We can easily extract the content of interest from our HTML structure just using the .find([element_tag])— for just one element — or . .findAll([element_tag]) if there is more than just one element.

If we check what data can be extracted from the website view, we can check how paragraphs and the summary table are written in HTML.

Self-made image. Screenshot of the Wikipedia Shiba Inu website. Locating both paragraphs and the table.

In this case, we need to inspect the elements and detect exactly where is this info contained within the HTML structure.

Self-made image. Screenshot of the Wikipedia Shiba Inu website. Inspecting the HTML elements.

Each paragraph has its corresponding

element.

Self-made image. Screenshot of the Wikipedia Shiba Inu website. Inspecting the HTML elements.

In this case, we have many paragraphs!

Self-made image. Screenshot of the Wikipedia Shiba Inu website. Inspecting the HTML elements.

So it would be as easy as generating void lists and populating them with our subtitles, paragraphs, and table information.

title = soup.find("h1") #In this case we use the .find() command as there is only one element.
title.text

subtitles = soup.findAll("h2") #In this case we use the .findAll() command as there are many elements.
subtitles_list = [ii.text for ii in subtitles]
subtitles_list

paragraphs = soup.findAll("p")
paragraphs_list = [ii.text for ii in paragraphs]
paragraphs_list

table_element = soup.find("table")
print(table_element.text)

And that’s how we get data from a static webscraping.
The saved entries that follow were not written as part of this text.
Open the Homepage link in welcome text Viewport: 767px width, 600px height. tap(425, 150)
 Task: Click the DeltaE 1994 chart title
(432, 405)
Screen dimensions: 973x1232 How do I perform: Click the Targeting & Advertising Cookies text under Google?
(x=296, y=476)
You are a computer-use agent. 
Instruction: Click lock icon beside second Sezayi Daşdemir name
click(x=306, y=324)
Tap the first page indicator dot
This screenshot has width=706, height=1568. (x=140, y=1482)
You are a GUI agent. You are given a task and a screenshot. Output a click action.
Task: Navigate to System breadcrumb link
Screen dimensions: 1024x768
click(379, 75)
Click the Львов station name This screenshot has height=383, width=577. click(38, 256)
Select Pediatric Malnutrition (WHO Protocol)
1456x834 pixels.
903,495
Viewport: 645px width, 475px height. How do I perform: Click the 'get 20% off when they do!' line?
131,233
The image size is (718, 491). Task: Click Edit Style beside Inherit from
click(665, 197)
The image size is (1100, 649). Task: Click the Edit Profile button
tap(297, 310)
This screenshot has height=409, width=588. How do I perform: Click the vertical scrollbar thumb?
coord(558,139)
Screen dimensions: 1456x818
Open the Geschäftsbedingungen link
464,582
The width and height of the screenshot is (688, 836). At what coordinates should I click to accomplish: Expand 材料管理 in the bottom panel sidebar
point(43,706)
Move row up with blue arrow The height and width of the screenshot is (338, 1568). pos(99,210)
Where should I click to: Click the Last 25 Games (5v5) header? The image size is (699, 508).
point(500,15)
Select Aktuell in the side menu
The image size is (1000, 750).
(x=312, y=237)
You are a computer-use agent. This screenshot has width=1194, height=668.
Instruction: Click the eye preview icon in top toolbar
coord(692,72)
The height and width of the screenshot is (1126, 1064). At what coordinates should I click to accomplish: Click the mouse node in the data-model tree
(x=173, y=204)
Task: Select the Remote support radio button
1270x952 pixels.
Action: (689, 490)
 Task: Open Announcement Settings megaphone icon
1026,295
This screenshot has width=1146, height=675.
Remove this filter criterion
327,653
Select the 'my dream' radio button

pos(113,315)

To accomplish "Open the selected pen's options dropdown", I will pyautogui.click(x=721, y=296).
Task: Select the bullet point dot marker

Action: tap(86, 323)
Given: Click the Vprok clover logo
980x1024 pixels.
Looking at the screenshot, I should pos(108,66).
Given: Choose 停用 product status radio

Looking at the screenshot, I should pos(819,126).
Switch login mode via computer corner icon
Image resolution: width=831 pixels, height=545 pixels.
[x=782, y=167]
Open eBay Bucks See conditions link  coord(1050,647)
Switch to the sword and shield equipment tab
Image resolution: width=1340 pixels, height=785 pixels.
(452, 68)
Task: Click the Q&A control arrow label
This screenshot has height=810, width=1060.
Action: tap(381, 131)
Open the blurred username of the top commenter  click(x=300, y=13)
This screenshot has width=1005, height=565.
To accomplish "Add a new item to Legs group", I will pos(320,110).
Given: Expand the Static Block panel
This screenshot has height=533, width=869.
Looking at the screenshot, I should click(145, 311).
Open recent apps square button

#3. Dynamic web scraping with Selenium

Selenium is used for automating web applications. It allows you to open a browser and perform tasks as a human being would, such as clicking buttons and searching for specific information on websites.

Selenium’s logo.

#3.1 Installing the Library

Additionally, we need a Driver to interact with our browser. To set up our environment, we first need to:

  1. Install Selenium: Run the following command in your command prompt or terminal pip install selenium
  2. Download the Driver. We need a driver so Selenium can interact with the browser. Check your Google Chrome version and download the right Chromedriver here. You need to unzip the driver and place it into a path you remember — we will need this path later on! ;)

⚠️ As I am a Google Chrome regular user, I am going to use it as my default browser. But you can use any other browser.

#3.2 Loading the required libraries.

Once we have all the required libraries installed in our environment, we start our code by loading all of them. Apart from Selenium, we will need Pandas and Time among others.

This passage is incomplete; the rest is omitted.